O design em games deixou de ser aquele elemento que aparece quase como um detalhe no final do desenvolvimento e passou a ocupar um papel central em tudo que envolve a experiência do jogador.

Nos últimos dez anos, a indústria de gaming mudou mais do que em décadas anteriores somadas. Novos públicos, novos modelos de negócio e uma pressão crescente por retenção transformaram a forma como os jogos são pensados, construídos e entregues. E no meio de tudo isso, o UI/UX foi deixando o banco de reservas para assumir a titularidade. 🎮

Foi exatamente sobre esse movimento que o Dr. Sanjay Gupta, reitor fundador da World University of Design, falou em uma entrevista recente ao Outlook Respawn. Com uma visão que combina educação, mercado e comportamento do jogador, ele traçou um panorama direto ao ponto: quando o design é bem feito, ele não apenas melhora a experiência, ele define o sucesso do jogo. Retenção, monetização, acessibilidade e formação de profissionais são os pilares dessa conversa. E o que fica claro desde o começo é que design não é mais uma etapa do processo, é a fundação de tudo. 🧱

A Transformação do Público Mudou as Regras do Design

O Dr. Gupta destacou um dado que coloca tudo em perspectiva: o gaming hoje alcança mais de 3 bilhões de usuários ao redor do mundo, o que representa cerca de 40% da população global. Esse número por si só já mostra que o perfil do jogador mudou radicalmente. Não estamos falando apenas de gamers dedicados que investem horas em mecânicas complexas. Estamos falando de pessoas comuns que abrem um jogo no celular enquanto esperam o ônibus, durante o intervalo do almoço ou antes de dormir.

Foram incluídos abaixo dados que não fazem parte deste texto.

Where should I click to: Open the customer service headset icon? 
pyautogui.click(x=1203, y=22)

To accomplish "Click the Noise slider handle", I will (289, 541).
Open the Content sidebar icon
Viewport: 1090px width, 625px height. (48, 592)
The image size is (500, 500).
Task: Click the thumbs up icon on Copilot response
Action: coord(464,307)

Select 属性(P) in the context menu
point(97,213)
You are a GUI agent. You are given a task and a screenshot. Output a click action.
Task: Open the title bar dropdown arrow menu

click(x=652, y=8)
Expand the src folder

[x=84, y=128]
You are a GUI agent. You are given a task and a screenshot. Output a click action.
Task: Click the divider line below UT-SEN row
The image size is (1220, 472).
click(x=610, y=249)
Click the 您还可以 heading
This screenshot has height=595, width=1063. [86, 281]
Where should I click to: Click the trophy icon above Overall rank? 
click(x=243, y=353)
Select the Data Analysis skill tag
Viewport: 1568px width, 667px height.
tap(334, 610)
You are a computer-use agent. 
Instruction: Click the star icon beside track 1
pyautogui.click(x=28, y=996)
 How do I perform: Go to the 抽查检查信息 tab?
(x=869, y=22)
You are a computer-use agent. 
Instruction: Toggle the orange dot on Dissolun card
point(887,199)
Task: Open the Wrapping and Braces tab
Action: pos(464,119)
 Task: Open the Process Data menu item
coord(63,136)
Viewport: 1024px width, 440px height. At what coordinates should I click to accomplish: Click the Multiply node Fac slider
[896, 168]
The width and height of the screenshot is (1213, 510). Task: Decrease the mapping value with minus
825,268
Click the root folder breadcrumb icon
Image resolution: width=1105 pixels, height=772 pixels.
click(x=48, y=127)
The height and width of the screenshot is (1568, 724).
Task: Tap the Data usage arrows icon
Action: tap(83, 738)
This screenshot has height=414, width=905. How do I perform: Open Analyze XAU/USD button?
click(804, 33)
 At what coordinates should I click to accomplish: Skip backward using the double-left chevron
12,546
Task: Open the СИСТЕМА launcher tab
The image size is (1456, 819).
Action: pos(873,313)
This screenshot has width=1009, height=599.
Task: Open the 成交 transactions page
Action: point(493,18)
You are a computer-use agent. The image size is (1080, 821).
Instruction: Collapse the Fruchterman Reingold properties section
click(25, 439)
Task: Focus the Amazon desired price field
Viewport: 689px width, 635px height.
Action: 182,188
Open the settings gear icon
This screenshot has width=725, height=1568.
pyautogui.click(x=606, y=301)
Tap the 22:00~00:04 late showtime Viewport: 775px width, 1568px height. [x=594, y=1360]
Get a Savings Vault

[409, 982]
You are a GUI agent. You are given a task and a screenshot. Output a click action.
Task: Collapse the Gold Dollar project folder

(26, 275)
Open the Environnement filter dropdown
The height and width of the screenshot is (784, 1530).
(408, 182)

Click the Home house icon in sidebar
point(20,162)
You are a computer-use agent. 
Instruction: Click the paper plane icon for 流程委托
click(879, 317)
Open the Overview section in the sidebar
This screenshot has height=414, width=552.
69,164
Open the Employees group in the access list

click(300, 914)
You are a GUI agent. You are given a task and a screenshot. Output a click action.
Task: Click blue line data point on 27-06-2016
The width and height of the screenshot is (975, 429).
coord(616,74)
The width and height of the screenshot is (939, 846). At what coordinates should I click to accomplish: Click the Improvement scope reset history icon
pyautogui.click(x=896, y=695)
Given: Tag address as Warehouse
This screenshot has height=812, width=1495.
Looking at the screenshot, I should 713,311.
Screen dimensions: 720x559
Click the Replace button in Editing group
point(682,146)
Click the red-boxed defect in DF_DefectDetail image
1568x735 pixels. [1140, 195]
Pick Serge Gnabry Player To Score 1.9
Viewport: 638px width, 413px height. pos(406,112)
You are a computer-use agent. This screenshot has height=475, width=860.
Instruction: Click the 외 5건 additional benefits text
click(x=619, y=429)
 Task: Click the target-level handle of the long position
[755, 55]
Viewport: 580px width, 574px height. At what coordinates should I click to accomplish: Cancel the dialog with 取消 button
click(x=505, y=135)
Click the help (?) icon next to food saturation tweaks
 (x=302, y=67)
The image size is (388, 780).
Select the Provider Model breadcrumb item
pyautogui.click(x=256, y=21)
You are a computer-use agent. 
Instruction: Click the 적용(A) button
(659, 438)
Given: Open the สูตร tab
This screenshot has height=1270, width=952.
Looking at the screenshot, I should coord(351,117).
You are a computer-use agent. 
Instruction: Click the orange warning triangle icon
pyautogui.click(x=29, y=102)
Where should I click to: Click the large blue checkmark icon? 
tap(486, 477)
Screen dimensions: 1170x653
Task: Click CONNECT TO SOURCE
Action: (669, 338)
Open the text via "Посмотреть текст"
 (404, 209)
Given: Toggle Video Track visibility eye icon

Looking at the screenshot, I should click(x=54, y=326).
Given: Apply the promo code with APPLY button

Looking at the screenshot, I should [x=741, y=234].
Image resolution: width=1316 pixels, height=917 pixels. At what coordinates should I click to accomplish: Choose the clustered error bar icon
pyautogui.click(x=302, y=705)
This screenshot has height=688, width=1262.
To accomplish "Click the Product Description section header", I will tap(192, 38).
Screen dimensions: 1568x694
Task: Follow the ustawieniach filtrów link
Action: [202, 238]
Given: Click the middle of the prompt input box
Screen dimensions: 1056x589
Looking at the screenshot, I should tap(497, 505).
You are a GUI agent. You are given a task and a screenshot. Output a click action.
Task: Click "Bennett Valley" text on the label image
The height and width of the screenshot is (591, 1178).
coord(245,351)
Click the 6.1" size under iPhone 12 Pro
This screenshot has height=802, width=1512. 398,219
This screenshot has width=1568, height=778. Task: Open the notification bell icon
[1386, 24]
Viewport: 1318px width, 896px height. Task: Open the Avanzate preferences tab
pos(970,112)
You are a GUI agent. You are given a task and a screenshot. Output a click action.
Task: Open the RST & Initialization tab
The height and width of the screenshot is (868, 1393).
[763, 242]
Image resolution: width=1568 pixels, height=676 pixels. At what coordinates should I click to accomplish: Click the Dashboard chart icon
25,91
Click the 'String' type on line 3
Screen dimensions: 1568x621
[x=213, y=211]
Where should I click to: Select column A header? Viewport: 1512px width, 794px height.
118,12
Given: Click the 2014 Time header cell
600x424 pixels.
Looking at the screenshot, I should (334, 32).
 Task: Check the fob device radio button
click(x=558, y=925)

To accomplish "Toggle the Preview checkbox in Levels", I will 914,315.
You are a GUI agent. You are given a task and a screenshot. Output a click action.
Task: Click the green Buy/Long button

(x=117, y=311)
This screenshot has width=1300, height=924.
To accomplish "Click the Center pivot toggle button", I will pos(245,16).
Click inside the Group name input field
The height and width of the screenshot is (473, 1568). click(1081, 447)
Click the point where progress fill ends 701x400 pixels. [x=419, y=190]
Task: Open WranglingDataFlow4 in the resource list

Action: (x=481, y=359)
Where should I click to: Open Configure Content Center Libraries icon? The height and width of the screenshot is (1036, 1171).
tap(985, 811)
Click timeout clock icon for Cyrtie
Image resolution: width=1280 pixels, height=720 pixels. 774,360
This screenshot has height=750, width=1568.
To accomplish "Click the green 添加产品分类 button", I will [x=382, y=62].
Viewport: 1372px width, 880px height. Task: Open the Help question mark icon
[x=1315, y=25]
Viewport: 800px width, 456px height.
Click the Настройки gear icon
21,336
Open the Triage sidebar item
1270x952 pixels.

Essa expansão massiva do público forçou os estúdios a repensar tudo. Jogos não podem mais exigir um compromisso enorme de tempo ou conhecimento prévio para serem apreciados. As sessões ficaram mais curtas, as interrupções ficaram mais frequentes e a tolerância para interfaces confusas caiu drasticamente. Segundo o Dr. Gupta, design intuitivo importa mais do que complexidade bruta. Clareza, acessibilidade e responsividade suave se tornaram fatores decisivos que determinam se alguém continua jogando ou abandona o título nos primeiros minutos.

O crescimento dos jogos mobile acelerou essa transformação de forma brutal. Pessoas jogam em telas pequenas, muitas vezes com uma mão só, e podem ser interrompidas a qualquer momento por chamadas, mensagens ou compromissos do dia a dia. Se o jogo não consegue comunicar rapidamente o que o jogador precisa fazer, ele perde essa pessoa para sempre. E não existe segunda chance num mercado onde a próxima opção está a um toque de distância na loja de aplicativos.

UI/UX em Games: Muito Além da Estética

Quando a maioria das pessoas pensa em UI/UX dentro de um jogo, o primeiro pensamento costuma ser sobre menus bonitos, ícones bem desenhados ou aquela HUD que não atrapalha a visão durante uma batalha épica. Mas o Dr. Gupta foi além disso na entrevista. Para ele, a interface e a experiência do usuário em jogos digitais funcionam como uma linguagem silenciosa que guia o jogador sem que ele perceba. Cada botão, cada transição de tela, cada feedback visual ou sonoro está comunicando algo. Quando essa comunicação é feita com cuidado, o jogador simplesmente flui pelo jogo. Quando ela falha, ele trava, se frustra e, em muitos casos, abandona o título de vez.

O que torna o design em games especialmente desafiador é que ele precisa funcionar em múltiplos níveis ao mesmo tempo. Existe a camada visual, claro, mas também a camada funcional, a emocional e a comportamental. Um bom designer de UI/UX para jogos precisa entender como o jogador pensa, o que ele espera em cada momento, onde ele vai olhar primeiro na tela e como ele vai reagir a uma falha ou a uma conquista. É um trabalho que mistura psicologia, ergonomia, narrativa e tecnologia de uma forma que poucas outras áreas do desenvolvimento conseguem igualar.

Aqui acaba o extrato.